Legal minds battle it out in murder trial

By Lanuola Tusani Tupufia – Ah Tong 26 February 2019, 12:00AM

It was a battle of legal minds in the Supreme Court yesterday, where an application to have a murder trial tried by a Judge without a panel of assessors was the subject of discussion. 

The application for trial before a judge alone was filed in the lead up to the murder hearing of the man accused of the murder of former Unit Trust of Samoa Chief Executive Officer, the late Sa’u Justina Sa’u.

Accused Kolani Junior Lam, who is represented by lawyer, Leiataualesa Komisi Koria, re-filed the application on Monday, which was the date initially scheduled for the hearing. 

Leading prosecutor is Attorney General, Lemalu Hermann Retzlaff, assisted by Magele Leone Su’a - Mailo. 

Supreme Court Judge, Justice Tafaoimalo Leilani Tuala – Warren presided.

Lam pleaded not guilty to a charge of murder in respect of his wife Sa’u, and alternative charges of manslaughter, common assault in respect of his step daughter, possession of narcotic and conspiracy to defeat the cause of justice. 

In the prosecution submission, Lemalu responded to claims of prejudice – if the defendant is trialed by a panel of assessors – and claims of allegations based on circumstantial evidence.  

Lemalu delved into the evidence of the pathologist, which feature strangulation, either the use of fingers or rope which is put before the Court with circumstantial evidence. 

He raised the question of what is the disputed issue in the trial. 

“We say that pursuant to report pursuant to circumstantial evidence, pattern of violence within that home, pattern of consumption of alcohol in that home, pattern of behavior of defendant in that home, that he did do in fact as pathologist suggested,” he argued.  

“The evidence that we propose to lead by the daughter of the deceased, that she (Sa’u) was in fact strangled, in the context of drinking and this was witnessed by her younger cousin and then later on intervened and seen of strangulation by the babysitter." 

“Now that environment is directly relevant to what we’re saying is the home environment of drinking."

On the night questioned there is similar type of drinking of the accused, but because the evidence of this behavior forms the pattern of that whole environment it is relevant, were not just grapping something from past and say - trying to hope that one incident is relevant to another. 

“And if (we) look at the actual issue that the defense dispute, prosecution says too this was strangulation causing the death of Sa’u.

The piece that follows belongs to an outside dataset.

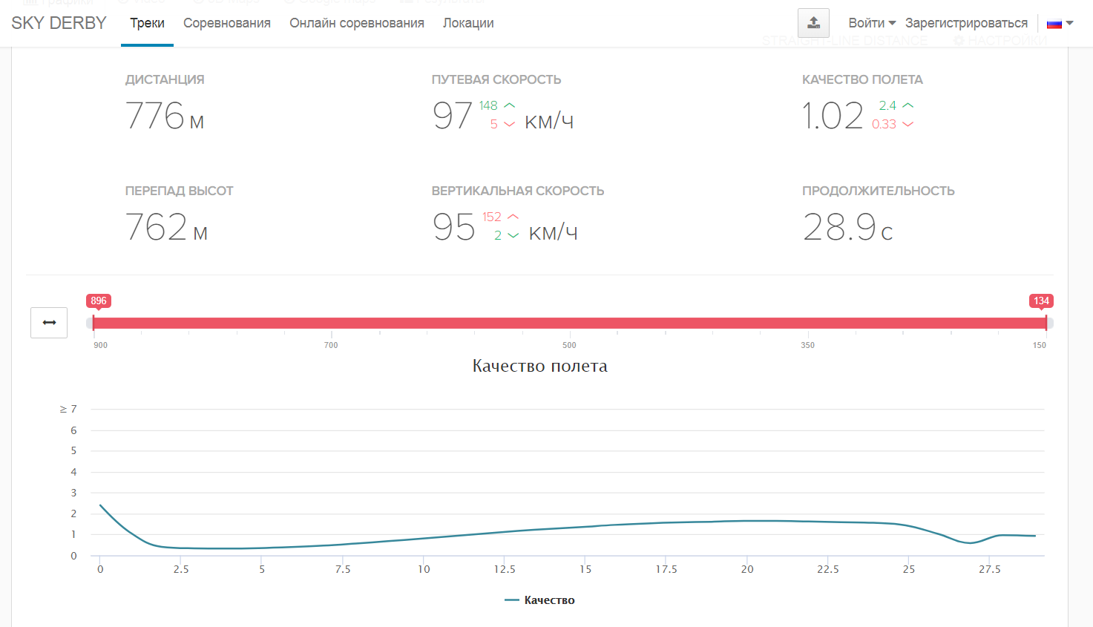Click the Зарегистрироваться link
The width and height of the screenshot is (1093, 627).
click(966, 23)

How can it not be relevant?” 

Lemalu told the Court that the charges look at the whole circumstances, not just a look at the physical assault, and this was domestic in its nature. 

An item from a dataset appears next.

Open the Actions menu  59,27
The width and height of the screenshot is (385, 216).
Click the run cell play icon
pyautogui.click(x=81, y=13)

He argued there is going to be prejudice at first instance, but the level of prejudice effect and the evidence will be tested in Court. 

Lemalu also touched on a statement made by defense lawyer, that the public is affected by social media discussions. 

“In that it’s as if it suggests that from now on we can never have a trial by assessors with the existence of Facebook,” he reiterated. 

“There is no evidence of that. When he said that no one in this court room, it sort of suggest that there is some sort of prejudice that affect the assessors, even if directed by your Honour. 

“Secondly because of those posts put before you in evidence, they are specific in their presentation in those long conversation, they presume that those being appointed and elected are affected by that.”

Lemalu made it clear that such a serious charge such as murder should remain and be trialed by panel of assessors under the direction of the judge. 

He said there is an inherit possibility of publicity in such case and “its accepted there will obviously be reports in favour or against any particular defendant. 

“But your Honour, how do you make consideration that every single case with publicity will therefore be subject be removed from panel of assessors, when you have in this context serious charges in section 6 of paragraph 2 refer to such as murder.”

The lead prosecutor challenged the defense submission on a complaint made two years later by one of the witnesses. 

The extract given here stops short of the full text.